● **Your objective**: Only the lines from the one containing "Støt mig (15, 24)" through the one containing "Butik (13, 13)" should be printed, exactly as they appear below, with both ends included.

Material supplied below:

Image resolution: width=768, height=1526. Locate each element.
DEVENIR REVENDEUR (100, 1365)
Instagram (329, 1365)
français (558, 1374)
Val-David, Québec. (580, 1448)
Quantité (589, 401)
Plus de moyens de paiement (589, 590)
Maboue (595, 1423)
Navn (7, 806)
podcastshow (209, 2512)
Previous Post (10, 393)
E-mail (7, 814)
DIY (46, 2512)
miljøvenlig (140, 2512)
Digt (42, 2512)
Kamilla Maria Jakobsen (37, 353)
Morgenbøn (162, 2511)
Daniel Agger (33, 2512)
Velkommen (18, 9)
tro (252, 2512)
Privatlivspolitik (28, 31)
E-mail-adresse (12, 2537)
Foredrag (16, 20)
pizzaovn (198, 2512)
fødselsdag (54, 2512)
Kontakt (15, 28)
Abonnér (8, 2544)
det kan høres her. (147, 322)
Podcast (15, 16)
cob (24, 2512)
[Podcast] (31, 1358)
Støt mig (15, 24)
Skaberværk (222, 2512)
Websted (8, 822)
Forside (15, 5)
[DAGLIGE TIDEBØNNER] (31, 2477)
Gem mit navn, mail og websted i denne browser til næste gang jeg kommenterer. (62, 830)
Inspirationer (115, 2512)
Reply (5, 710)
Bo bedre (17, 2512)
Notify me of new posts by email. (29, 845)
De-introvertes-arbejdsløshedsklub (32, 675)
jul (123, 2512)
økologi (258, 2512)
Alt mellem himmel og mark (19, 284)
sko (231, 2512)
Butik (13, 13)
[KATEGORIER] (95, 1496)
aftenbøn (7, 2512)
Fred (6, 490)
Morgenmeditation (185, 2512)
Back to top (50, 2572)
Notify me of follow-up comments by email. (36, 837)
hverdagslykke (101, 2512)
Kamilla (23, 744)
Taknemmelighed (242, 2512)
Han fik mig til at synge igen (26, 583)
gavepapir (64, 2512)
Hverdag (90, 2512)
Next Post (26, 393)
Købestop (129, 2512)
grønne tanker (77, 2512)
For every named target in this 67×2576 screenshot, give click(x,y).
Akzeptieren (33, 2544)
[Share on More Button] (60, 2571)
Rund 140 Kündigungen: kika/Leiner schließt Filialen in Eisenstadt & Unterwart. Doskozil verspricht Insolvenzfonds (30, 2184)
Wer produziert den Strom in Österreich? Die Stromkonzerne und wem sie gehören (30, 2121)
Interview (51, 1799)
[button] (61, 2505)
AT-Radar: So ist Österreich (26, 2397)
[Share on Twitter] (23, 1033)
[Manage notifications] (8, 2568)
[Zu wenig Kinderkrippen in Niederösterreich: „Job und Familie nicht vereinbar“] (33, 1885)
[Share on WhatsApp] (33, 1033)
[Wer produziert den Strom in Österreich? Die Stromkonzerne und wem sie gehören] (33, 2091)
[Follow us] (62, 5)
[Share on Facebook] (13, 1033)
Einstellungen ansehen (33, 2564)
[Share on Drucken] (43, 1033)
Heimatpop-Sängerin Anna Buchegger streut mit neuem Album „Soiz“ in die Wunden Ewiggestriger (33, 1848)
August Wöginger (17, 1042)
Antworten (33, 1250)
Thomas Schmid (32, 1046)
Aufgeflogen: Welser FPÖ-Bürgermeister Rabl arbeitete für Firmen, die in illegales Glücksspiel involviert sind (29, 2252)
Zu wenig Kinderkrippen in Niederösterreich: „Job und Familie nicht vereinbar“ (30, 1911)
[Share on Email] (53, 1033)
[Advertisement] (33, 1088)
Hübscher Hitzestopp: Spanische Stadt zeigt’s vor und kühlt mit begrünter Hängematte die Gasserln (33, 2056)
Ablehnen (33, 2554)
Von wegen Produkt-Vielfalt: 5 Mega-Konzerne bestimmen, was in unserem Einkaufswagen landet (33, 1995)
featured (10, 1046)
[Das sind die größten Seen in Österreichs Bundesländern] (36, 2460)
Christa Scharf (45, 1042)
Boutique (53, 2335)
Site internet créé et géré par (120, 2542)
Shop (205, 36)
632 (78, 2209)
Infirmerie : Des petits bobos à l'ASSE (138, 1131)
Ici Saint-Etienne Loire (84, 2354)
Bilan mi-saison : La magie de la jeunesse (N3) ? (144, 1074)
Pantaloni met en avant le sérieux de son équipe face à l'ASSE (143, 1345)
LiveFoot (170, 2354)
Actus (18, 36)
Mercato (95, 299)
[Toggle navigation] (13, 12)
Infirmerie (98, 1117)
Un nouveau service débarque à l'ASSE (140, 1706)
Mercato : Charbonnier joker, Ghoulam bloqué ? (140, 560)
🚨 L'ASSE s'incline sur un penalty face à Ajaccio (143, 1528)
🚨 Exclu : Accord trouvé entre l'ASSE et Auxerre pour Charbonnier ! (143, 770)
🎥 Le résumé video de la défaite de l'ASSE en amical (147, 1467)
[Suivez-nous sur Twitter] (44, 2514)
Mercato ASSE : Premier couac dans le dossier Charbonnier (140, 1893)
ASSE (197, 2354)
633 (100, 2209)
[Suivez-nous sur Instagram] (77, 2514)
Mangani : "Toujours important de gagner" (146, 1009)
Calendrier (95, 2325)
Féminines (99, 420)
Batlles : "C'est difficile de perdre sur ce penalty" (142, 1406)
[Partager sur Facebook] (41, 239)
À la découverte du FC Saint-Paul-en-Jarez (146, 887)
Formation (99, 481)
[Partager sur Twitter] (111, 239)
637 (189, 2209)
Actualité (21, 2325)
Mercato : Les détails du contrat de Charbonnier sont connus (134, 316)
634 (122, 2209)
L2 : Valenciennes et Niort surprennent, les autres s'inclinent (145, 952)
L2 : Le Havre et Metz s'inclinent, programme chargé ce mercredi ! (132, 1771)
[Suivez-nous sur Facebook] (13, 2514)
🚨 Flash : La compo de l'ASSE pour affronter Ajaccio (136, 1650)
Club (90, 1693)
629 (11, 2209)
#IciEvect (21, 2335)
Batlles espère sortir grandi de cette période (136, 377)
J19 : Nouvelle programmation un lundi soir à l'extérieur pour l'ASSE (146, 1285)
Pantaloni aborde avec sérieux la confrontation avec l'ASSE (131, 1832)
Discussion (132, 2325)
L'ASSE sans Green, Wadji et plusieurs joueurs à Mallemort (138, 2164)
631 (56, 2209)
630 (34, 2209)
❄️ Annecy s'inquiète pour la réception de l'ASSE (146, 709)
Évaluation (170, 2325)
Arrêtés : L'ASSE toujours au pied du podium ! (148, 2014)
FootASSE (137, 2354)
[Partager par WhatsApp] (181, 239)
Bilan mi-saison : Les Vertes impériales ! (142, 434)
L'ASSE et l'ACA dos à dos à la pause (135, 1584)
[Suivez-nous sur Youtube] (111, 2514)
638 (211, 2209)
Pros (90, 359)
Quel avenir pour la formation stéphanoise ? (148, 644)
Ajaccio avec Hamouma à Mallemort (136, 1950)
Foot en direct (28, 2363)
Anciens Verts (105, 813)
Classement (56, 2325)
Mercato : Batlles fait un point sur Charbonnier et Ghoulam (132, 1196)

End of Material supplied.

● **Result below**:
Støt mig (15, 24)
Skaberværk (222, 2512)
Websted (8, 822)
Forside (15, 5)
[DAGLIGE TIDEBØNNER] (31, 2477)
Gem mit navn, mail og websted i denne browser til næste gang jeg kommenterer. (62, 830)
Inspirationer (115, 2512)
Reply (5, 710)
Bo bedre (17, 2512)
Notify me of new posts by email. (29, 845)
De-introvertes-arbejdsløshedsklub (32, 675)
jul (123, 2512)
økologi (258, 2512)
Alt mellem himmel og mark (19, 284)
sko (231, 2512)
Butik (13, 13)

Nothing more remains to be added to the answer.